Tück told Austrian Catholic news agency Kathpress: “The vastness of Catholicism is narrowed, even damaged, when it is defended in the manner of Maccabees and statements of Scripture are misunderstood as instructions for action in the way of biblicism.”

According to Kathpress, the theology professor argued that through their intolerance and contempt for that which is other, activists like Tschugguel damage the truth they claim to serve. That way, Tück explained, they fall back behind the Second Vatican Council.

In Tück’s understanding, the council which took place from 1962 until 1965, “overcame an exclusivism which sees in the Catholic Church the only true religion and rejects all other religious convictions as false.”

Talking to faithful Catholic news website kath.net, Tschugguel reacted: “It is no secret that many people today believe that without the Church, specifically without baptism, one can also go to heaven. I am convinced that Christ’s saying will always be true, ‘No one comes to the Father except through me.’”

While Tück sees a problem with a “theology of inculturation” which denies itself and praises the other, he maintains the Second Vatican Council has an appreciative attitude towards other cultures and traditions.

Instances of “the true, the good, and the sacred” can also be found “in non-Christian religions and cultures,” Tück said. He did not explain further how this relates to the Pachamama statues featured in a Catholic church as well as during various religious ceremonies in the Vatican in which Pope Francis attended.

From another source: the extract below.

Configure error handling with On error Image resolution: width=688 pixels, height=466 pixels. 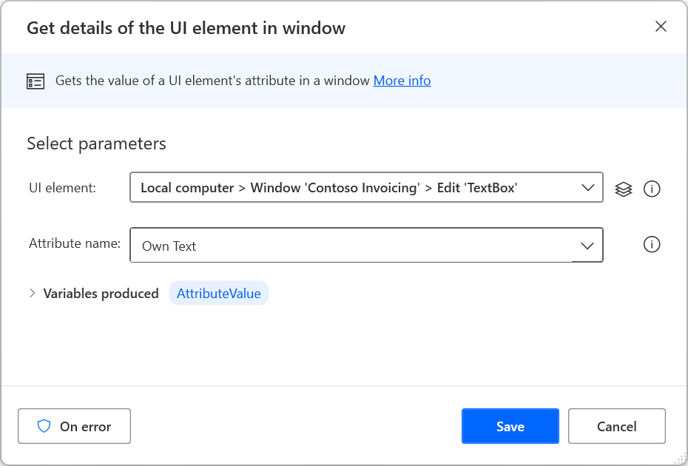coord(74,426)
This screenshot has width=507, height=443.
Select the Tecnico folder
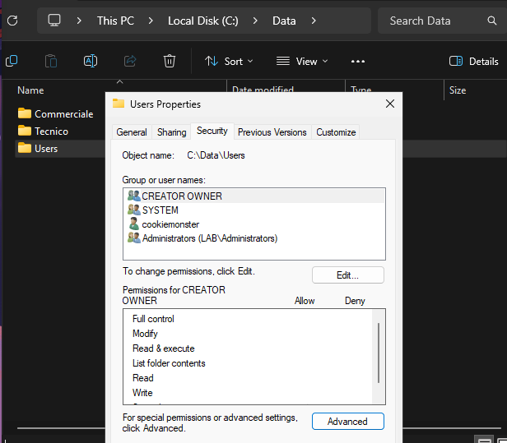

Tück accused Tschugguel of not seeing “that he is continuing precisely the tradition that has burdened the missionary history of the Church until today. Contempt for ‘pagan’ cultures in the name of Christian truth has repeatedly unleashed iconoclastic practices.”

The professor of dogmatic theology did not clarify in his conversation with Kathpress how this relates to Tschugguel removing the Pachamama statues from a church.

Tschugguel said that as Catholics, “we are called to proclaim the gospel to all nations and to baptize them in the name of the Father and of the Son and of the Holy Spirit.”

“To worship pagan idols does not correspond to this mission and is contrary to the First Commandment. To pit the pre-conciliar and the post-conciliar Church against each other in this way is, in my opinion, deceitful,” he said. 

Tschugguel told LifeSiteNews’ John-Henry Westen in a recent interview that “for me, it was really bad, because I saw in those statues and in those idols […] a break of the First Commandment.” He added that he was motivated simply by the desire to “bring pagan things out of a Catholic church.”

In the interview, he also gave young Catholics the advice to attend the local traditional Catholic church, pray “tons” of rosaries, and study the faith in order to defend it in public. He also recommended they go to their families, friends, nearby pro-life groups, and make their voices heard. Tschugguel excaimed, if something “is not Catholic, speak up! […] We are part of the battle between the kingdom of God and the reign of the devil.”